В магическом, докультурном понимании мира, так же как и в раннем детстве, истолкованном психоанализом как оральная фаза, еда считается самой интенсивной и основной формой инкорпорации. Она способствует усвоению материальных, а также энергетических (магических, ментальных, психических) качеств съеденного объекта, будь он органического или неорганического, человеческого или животного происхождения. В мифопоэзии В. Хлебникова бытие и еда также принципиально являются равноценными, даже синонимичными, если не вообще идентичными.

А. Дюрер. «Апокалипсис» (Иоанн, проглатывающий книгу, 1498). Репродукция по: The Metropolitan Museum of Arts. https://www.metmuseum.org/art/collection/search/397138 (Public Domain)

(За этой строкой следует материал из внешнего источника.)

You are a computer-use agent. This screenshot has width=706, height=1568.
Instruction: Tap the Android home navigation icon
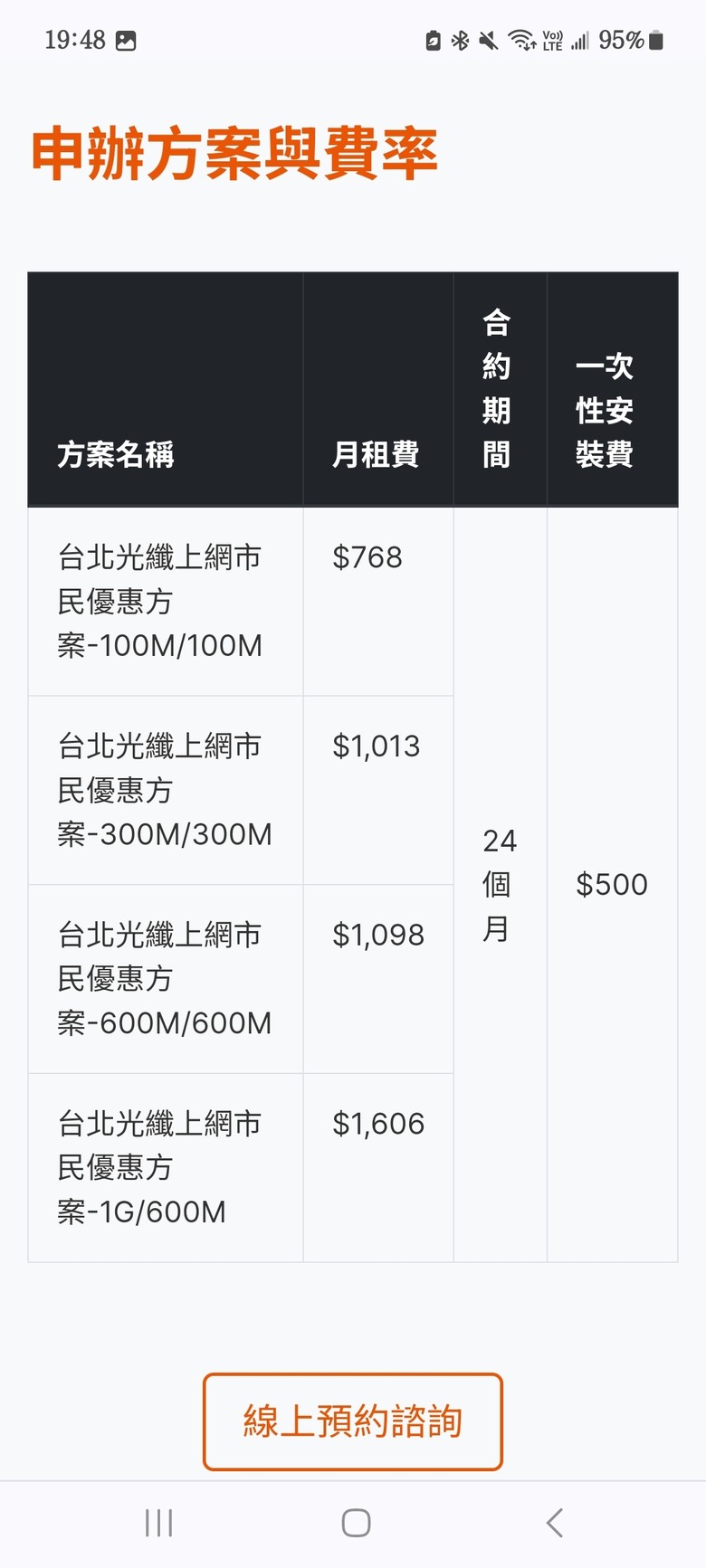(356, 1523)
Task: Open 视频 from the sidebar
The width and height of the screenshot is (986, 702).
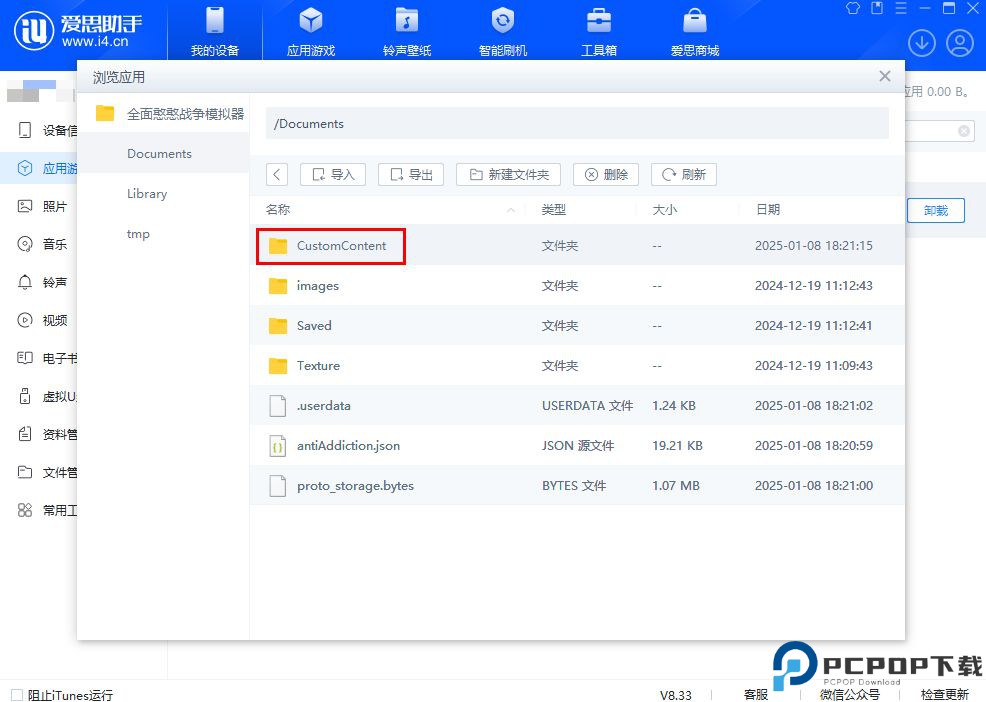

В русском омофония (и омонимия) слов «есть» (т. е. быть, существовать) и «(съ-)есть» (т. е. принимать пищу) послужила источником множества (поэтических) этимологий. Похожее можно проследить и в немецком, что сводится к формуле: «Der Mensch ist, was er isst» (Фейербах) – «Человек – это то, что он ест».

В метафорической communio (а значит, в соучаствующем обмене тел и их частей, в при-общении) еда присваивает себе то место, которое в знаковой коммуникации (в со-общении) занимает речь. Весь космос определяется оральным опытом, с точки зрения своей съедобности. Это также применимо в аспекте земли как урбано-технического мира.

Футуристический «Союз изобретателей» (заглавие рассказа, 1918) начинает изобретать новые виды пищи, которые доходят до глобальных масштабов[148 - Хлебников В. Неизданные произведения / Сост. Н. И. Харджиев (поэмы и стихи), Т. С. Гриц (проза). M.: Гослитиздат, 1940. С. 349.].

Миф о «съедании книг» сформировался уже в Откровении Иоанна Богослова (Апок. 10), где мир назван текстом, «свитком». Так, к примеру, в Апокалипсисе (6:14) говорится: «И небо скрылось, свившись как свиток». Это самое «свертывание» «текста мира», – как противоположное движение к «развертыванию», то есть «словотворчеству» – служит предпосылкой следующей сцены съедания книги (Апок. 10:8–10): Иоанн проглатывает книгу, которую ему дают семь ангелов, и только благодаря этому наделяется даром пророка, так как он присвоил себе мир целиком, в смысле «in nuce» (10:11).

Съедая «свернутый» текст мира, Иоанн совершает действие, противоположное «олицетворению» «слова Божьего» («логоса»).